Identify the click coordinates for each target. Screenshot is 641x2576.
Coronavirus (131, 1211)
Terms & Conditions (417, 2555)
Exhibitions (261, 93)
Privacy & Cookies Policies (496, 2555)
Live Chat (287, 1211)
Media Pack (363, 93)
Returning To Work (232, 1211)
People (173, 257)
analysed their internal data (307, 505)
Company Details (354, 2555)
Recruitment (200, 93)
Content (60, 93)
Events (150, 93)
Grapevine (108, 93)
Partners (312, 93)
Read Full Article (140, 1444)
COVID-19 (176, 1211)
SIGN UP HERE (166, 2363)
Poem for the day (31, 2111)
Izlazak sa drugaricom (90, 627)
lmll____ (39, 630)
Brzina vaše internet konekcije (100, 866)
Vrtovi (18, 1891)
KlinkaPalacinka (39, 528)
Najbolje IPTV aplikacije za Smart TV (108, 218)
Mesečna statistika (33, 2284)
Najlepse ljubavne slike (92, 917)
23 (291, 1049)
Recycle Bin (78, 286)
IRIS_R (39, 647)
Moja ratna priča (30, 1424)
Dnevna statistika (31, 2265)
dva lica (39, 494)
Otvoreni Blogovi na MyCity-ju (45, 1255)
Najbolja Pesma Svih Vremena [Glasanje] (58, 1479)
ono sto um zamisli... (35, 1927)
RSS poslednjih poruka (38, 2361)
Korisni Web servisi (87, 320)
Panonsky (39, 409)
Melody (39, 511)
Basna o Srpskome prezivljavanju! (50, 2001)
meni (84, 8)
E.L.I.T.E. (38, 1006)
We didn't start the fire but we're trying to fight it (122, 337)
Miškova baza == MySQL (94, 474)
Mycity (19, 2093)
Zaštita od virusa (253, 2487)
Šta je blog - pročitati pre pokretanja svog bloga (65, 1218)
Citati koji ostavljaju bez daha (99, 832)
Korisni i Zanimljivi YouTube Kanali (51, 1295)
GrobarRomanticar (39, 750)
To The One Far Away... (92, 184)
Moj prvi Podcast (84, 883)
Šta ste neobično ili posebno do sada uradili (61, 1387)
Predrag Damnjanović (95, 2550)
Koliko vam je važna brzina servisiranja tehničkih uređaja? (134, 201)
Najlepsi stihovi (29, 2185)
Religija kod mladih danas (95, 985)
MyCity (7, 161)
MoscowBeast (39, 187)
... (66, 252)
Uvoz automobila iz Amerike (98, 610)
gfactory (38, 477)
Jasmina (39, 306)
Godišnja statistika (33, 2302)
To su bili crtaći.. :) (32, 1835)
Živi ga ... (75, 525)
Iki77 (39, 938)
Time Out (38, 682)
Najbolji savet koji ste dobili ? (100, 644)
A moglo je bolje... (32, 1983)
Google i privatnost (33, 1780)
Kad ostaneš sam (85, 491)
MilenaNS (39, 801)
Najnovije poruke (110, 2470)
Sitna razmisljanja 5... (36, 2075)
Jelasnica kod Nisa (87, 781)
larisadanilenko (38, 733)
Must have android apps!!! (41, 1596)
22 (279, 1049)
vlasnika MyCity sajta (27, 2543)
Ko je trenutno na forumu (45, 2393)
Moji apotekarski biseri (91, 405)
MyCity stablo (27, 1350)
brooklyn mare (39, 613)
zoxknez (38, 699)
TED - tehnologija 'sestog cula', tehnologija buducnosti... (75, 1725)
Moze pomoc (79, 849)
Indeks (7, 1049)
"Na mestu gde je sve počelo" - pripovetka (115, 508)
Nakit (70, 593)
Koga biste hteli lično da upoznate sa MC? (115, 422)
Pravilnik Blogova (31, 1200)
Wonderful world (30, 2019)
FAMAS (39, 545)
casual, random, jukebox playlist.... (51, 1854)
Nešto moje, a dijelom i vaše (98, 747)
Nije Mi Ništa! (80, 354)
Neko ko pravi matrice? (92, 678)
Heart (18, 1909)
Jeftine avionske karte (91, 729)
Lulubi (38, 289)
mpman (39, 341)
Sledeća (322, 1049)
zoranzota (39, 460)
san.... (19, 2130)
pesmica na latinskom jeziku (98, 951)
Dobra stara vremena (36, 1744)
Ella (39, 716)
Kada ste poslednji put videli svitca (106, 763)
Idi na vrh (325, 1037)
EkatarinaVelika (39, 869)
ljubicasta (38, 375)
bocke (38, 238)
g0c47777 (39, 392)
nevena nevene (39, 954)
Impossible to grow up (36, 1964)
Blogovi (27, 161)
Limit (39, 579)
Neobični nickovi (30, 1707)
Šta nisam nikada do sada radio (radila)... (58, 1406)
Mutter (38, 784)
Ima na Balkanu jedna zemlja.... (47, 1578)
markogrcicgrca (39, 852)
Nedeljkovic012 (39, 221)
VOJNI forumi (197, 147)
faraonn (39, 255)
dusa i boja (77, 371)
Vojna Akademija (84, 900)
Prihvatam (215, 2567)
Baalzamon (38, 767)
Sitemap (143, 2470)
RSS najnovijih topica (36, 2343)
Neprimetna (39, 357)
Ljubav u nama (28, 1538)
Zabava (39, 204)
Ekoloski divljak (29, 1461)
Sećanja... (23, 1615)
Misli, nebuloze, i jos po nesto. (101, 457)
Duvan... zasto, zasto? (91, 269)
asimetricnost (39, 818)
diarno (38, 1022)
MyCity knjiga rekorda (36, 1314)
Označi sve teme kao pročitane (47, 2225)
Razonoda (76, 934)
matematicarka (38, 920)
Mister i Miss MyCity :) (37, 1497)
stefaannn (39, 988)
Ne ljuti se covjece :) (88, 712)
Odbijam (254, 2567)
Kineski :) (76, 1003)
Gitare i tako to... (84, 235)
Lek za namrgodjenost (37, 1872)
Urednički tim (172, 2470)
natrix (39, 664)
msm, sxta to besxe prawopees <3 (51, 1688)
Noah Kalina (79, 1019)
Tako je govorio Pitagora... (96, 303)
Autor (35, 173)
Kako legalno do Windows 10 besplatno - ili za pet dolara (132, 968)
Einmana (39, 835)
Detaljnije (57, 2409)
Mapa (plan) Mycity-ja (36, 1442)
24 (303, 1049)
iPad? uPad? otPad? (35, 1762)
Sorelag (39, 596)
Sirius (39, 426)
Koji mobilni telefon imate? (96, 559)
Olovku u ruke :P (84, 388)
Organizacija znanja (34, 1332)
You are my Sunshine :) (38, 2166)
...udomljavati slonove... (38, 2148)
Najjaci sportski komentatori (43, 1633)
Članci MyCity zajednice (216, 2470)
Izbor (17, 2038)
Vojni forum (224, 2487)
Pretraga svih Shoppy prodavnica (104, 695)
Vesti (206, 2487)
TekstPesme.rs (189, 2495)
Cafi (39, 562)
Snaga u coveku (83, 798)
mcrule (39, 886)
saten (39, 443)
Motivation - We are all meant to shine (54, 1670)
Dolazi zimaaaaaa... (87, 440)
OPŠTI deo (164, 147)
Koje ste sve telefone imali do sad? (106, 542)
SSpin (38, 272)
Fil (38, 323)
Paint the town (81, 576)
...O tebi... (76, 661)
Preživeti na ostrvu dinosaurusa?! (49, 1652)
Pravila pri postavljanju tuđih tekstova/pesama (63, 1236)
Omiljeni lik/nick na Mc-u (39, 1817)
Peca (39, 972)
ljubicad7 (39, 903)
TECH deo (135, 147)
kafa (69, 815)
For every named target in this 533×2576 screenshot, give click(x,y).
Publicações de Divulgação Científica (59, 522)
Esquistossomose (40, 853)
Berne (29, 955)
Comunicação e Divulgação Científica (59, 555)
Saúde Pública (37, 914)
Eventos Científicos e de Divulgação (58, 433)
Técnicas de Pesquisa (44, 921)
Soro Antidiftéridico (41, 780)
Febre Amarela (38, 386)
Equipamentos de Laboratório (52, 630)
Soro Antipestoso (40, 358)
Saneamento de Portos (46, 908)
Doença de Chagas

= = = = = = =

◆ WHAT NEEDS TO BE DONE ◆
Repeat exactly the lines of the listing from its first line through the line that holds "Najlepsi stihovi (29, 2185)". Nothing else should appear.

◆ WRITTEN RESPONSE ◆
Identify the click coordinates for each target. Screenshot is 641x2576.
Coronavirus (131, 1211)
Terms & Conditions (417, 2555)
Exhibitions (261, 93)
Privacy & Cookies Policies (496, 2555)
Live Chat (287, 1211)
Media Pack (363, 93)
Returning To Work (232, 1211)
People (173, 257)
analysed their internal data (307, 505)
Company Details (354, 2555)
Recruitment (200, 93)
Content (60, 93)
Events (150, 93)
Grapevine (108, 93)
Partners (312, 93)
Read Full Article (140, 1444)
COVID-19 (176, 1211)
SIGN UP HERE (166, 2363)
Poem for the day (31, 2111)
Izlazak sa drugaricom (90, 627)
lmll____ (39, 630)
Brzina vaše internet konekcije (100, 866)
Vrtovi (18, 1891)
KlinkaPalacinka (39, 528)
Najbolje IPTV aplikacije za Smart TV (108, 218)
Mesečna statistika (33, 2284)
Najlepse ljubavne slike (92, 917)
23 (291, 1049)
Recycle Bin (78, 286)
IRIS_R (39, 647)
Moja ratna priča (30, 1424)
Dnevna statistika (31, 2265)
dva lica (39, 494)
Otvoreni Blogovi na MyCity-ju (45, 1255)
Najbolja Pesma Svih Vremena [Glasanje] (58, 1479)
ono sto um zamisli... (35, 1927)
RSS poslednjih poruka (38, 2361)
Korisni Web servisi (87, 320)
Panonsky (39, 409)
Melody (39, 511)
Basna o Srpskome prezivljavanju! (50, 2001)
meni (84, 8)
E.L.I.T.E. (38, 1006)
We didn't start the fire but we're trying to fight it (122, 337)
Miškova baza == MySQL (94, 474)
Mycity (19, 2093)
Zaštita od virusa (253, 2487)
Šta je blog - pročitati pre pokretanja svog bloga (65, 1218)
Citati koji ostavljaju bez daha (99, 832)
Korisni i Zanimljivi YouTube Kanali (51, 1295)
GrobarRomanticar (39, 750)
To The One Far Away... (92, 184)
Moj prvi Podcast (84, 883)
Šta ste neobično ili posebno do sada uradili (61, 1387)
Predrag Damnjanović (95, 2550)
Koliko vam je važna brzina servisiranja tehničkih uređaja? (134, 201)
Najlepsi stihovi (29, 2185)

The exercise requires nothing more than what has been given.